明代歙人黄镛,少时从儒就学,立下经世之志,后来弃儒经商,在闽、越、齐、鲁间进行商业活动,由于他善于洞察“盈虚之数”,故精于“进退存亡之道”,获利甚多,“赀大丰裕”。清代歙人叶天赐,“性聪颖,嗜学工诗,擅书法”,因家贫而为他人行贾,由于他“料事十不失一”,一跃而成为独立经营于扬州的富商。明万历时,在两淮经营盐业的徽商吴彦先,一有闲暇便浏览书史,因而善于与同行纵谈古今得失,连一些宿儒也自以为不及于他,故博得群商的拥戴,一切营运都奉请他筹划。他为不负众望,精心地权衡货物轻重,揣测四方缓急,判察天时消长,且又知人善任,以致凡得他指示的经商活动,都必获倍利,遂一时成为众商的智囊。

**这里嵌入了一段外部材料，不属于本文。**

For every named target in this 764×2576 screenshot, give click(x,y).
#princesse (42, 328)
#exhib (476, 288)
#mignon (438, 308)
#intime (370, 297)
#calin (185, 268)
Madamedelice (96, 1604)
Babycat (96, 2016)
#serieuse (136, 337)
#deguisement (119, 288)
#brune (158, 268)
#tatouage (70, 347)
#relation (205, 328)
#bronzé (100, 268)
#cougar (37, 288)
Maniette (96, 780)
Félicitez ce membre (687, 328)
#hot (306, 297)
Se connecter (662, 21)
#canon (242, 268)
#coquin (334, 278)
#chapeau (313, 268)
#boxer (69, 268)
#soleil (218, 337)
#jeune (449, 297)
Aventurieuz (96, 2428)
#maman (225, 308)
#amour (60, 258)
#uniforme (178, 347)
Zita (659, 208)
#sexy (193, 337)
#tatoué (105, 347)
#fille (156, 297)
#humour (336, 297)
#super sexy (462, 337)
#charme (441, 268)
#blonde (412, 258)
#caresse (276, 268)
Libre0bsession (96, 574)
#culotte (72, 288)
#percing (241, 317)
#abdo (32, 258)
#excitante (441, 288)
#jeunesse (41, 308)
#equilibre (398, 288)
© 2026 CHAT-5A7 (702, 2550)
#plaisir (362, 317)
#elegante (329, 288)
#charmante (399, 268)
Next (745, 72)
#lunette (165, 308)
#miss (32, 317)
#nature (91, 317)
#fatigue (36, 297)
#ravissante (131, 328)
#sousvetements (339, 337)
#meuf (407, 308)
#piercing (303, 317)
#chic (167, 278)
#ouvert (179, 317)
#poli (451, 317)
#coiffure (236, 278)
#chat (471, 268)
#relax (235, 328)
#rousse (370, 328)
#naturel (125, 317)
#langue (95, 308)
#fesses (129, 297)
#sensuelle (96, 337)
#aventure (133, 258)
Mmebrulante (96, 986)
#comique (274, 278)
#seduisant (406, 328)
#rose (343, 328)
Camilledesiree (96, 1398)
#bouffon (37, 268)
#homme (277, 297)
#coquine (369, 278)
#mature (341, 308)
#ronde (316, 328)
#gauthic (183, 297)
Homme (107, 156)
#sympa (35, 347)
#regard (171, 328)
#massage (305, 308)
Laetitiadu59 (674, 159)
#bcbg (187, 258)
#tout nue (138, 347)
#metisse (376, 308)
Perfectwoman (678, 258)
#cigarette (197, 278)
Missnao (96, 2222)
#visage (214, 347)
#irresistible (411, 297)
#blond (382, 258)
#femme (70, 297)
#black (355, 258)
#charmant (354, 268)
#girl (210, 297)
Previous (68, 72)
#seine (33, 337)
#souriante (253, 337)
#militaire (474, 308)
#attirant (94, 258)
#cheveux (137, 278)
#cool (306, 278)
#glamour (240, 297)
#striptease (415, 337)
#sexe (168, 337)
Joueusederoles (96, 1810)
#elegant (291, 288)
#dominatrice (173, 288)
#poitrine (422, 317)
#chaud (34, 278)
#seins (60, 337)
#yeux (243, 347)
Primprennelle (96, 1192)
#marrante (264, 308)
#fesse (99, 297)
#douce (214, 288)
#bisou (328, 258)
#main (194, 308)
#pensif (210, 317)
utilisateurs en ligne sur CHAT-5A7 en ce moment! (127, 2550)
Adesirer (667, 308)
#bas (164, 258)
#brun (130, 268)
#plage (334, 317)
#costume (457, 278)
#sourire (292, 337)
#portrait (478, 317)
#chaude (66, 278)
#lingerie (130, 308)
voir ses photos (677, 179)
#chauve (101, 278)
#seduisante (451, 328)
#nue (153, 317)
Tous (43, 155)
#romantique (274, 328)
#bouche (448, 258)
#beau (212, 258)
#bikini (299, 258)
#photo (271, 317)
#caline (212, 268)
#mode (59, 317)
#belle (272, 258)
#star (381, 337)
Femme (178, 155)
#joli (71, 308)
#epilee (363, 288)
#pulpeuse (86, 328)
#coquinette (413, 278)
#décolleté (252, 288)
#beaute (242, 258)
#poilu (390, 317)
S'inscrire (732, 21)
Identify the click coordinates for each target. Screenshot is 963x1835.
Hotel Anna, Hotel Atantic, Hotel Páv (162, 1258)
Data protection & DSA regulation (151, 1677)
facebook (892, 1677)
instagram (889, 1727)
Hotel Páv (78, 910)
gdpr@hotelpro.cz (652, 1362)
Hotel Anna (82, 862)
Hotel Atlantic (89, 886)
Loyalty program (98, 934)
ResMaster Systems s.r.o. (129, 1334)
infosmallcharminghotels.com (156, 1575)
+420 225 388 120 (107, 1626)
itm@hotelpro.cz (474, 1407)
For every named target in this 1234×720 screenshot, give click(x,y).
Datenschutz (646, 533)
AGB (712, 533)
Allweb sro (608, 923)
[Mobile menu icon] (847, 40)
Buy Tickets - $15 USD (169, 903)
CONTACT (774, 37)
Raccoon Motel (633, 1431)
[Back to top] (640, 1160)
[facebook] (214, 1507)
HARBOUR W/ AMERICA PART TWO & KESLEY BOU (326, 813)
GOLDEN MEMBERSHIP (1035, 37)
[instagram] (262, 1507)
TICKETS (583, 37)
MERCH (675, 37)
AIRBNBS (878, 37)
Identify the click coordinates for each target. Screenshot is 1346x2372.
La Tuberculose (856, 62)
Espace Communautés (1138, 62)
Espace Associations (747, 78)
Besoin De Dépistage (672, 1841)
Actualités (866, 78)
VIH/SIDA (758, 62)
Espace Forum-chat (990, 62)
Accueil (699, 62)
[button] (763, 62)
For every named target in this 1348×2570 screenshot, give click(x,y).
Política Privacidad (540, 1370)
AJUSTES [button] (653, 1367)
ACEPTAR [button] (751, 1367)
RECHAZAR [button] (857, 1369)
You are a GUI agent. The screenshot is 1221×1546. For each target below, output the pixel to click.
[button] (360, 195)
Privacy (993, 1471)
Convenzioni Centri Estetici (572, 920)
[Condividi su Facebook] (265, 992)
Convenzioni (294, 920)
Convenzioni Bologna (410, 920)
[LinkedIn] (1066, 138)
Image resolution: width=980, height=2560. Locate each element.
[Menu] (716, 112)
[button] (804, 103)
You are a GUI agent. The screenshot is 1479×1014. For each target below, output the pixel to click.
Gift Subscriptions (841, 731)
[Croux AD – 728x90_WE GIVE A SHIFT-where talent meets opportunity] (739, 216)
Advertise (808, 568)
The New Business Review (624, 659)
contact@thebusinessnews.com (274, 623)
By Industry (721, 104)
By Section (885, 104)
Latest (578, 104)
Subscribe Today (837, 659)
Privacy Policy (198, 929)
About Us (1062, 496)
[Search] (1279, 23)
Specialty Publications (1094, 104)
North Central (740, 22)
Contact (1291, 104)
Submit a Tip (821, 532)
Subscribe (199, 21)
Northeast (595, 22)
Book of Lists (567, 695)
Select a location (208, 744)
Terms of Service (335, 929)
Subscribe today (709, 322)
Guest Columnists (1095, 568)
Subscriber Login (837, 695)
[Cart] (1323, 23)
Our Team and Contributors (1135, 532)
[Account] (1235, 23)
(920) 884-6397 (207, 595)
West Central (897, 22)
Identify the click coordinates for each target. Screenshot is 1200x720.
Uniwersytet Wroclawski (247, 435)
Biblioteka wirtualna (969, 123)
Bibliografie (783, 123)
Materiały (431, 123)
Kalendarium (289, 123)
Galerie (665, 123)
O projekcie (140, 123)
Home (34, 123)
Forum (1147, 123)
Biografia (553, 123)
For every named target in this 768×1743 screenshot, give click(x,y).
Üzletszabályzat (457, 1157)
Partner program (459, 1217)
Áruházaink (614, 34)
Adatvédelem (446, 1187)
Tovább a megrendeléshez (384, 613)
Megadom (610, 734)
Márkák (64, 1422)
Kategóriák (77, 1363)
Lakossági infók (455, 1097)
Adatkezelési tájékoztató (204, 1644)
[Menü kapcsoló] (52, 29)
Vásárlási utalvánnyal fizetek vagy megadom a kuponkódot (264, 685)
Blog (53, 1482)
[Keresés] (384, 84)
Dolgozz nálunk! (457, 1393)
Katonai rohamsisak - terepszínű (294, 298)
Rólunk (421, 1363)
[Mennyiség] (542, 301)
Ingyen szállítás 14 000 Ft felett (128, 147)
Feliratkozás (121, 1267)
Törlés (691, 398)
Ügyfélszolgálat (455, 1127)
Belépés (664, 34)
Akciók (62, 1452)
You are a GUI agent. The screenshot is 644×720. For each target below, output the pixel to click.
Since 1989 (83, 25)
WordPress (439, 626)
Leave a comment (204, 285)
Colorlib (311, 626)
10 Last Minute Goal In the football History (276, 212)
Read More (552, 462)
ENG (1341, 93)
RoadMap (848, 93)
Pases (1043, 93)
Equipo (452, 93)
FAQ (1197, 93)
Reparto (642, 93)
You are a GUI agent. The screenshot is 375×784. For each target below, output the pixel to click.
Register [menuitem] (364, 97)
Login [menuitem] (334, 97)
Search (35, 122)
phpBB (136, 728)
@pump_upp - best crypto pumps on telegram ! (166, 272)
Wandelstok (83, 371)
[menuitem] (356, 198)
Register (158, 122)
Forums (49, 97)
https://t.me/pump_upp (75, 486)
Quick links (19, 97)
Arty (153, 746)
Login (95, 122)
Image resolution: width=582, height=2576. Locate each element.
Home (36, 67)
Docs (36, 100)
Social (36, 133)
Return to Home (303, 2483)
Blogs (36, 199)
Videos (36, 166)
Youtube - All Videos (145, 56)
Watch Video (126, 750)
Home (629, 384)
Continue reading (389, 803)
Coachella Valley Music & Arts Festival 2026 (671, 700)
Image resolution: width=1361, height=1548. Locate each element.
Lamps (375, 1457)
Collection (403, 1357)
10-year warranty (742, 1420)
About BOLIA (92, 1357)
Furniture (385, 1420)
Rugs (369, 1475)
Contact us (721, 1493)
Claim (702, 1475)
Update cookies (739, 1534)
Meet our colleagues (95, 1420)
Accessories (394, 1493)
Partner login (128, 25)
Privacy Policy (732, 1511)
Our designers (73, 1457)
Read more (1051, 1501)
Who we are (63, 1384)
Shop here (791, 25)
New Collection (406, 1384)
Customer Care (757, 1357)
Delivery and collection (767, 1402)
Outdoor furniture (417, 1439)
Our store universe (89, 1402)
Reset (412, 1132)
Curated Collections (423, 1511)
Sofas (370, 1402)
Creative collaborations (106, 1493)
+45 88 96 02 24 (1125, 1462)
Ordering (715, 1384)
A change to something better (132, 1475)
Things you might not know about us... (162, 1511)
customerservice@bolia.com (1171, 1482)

山西商帮与徽州商帮在明代本是势均力敌的两大商帮,但到明代后期及至清代嘉庆、道光之际,在两淮盐业中,山西商便每况愈下,而徽商却迅猛发展,原因何在?其重要一条便是:山西商人不重视读书,而徽商却好儒学。据有关史料记载,山西人重利甚于重名,叫俊秀子弟从贾,而命中材以下者读书应试,结果是:从贾者无文化知识,商业经营大受影响,读书者材资平庸,难中科举。如此,怎能比得过贾儒结合、练达明敏的徽商!
徽商故里的春意
可见,徽商能在明清两朝兴盛数百年,以致留下“无徽不成镇”之说,少不掉儒学对商业的影响。今日商业大势之繁荣,胜明清两朝远矣!要经营好今日的商业,则更须掌握科学文化知识。因此徽商的历史经验,今日还大有可取之处。
此外,历史上的徽州商人不仅很会做生意,而且不乏好读书者。
明代徽商郑孔曼,出门必携书籍,供做生意间隙时阅读。他每到一个地方,商务余暇当即拜会该地文人学士,与其结伴游山玩水、唱和应对,留下了大量篇章。同乡人郑作,也嗜书成癖,他在四处经商时,人们时常见他“挟束书,而弄舟”。所以认识郑作的人,背后议论说:他虽然是个商人,但实在不像商人的样子。还有同县西溪南的吴养春,是明万历年间雄资两淮的显赫巨贾,祖宗三代书香袅袅,家筑藏书阁,终岁苦读。日本侵入高丽(朝鲜)时,朝廷出兵援助,其祖父吴守礼输银三十万两,皇赐“徵任郎光禄寺署正”;其父吴时俸,皇赐“文华殿中书舍人”;他和兄弟三人也同被赐赠,史书曾有“一日五中书”之称。
清代绩溪县人章策,自幼爱读圣贤书。成人后,在浙江兰溪随父习贾行商,并因经商得法致富。他的爱好是买集善书,因而积聚书册万卷,并孜孜以读,每日商务再忙也从不间断。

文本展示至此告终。